Among
breast cancer types,
triple-negative breast cancer (TNBC) has the fewest treatment options and the lowest 5-year survival rate.
Androgen receptor (AR) inhibition has displayed efficacy against
breast cancer preclinically and is currently being examined clinically in AR positive TNBC patients.
Androgen deprivation has been shown to induce immunogenic modulation; the alteration of
tumor cell phenotype resulting in increased sensitivity to immune-mediated killing. We evaluated the ability of AR inhibition to reduce the growth and improve the immune-mediated killing of
breast cancer cells with differing expression of the
estrogen receptor and AR. While AR expression was required for the growth inhibitory effects of
enzalutamide on
breast cancer cells, both
enzalutamide and
abiraterone improved the sensitivity of
breast cancer cells to immune-mediated lysis independent of detectable AR expression.

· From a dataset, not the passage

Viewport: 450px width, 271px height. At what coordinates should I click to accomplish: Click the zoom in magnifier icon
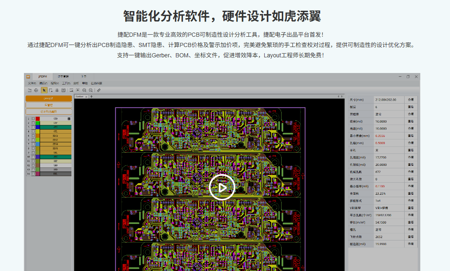coord(84,90)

This increase in sensitivity was linked to an increase in cell surface
tumor necrosis factor-related apoptosis-inducing
ligand (TRAIL) receptor expression as well as a significant reduction in the expression of
osteoprotegerin (OPG). The reduction in OPG was further examined and found to be critical for the increase in sensitivity of AR- TNBC cells to immune-mediated killing. The data presented herein further support the use of AR inhibition
therapy in the AR+ TNBC setting. These data, however, also support the consideration of AR inhibition
therapy for the treatment of AR- TNBC, especially in combination with
cancer immunotherapy, providing a potential novel therapeutic option for select patients.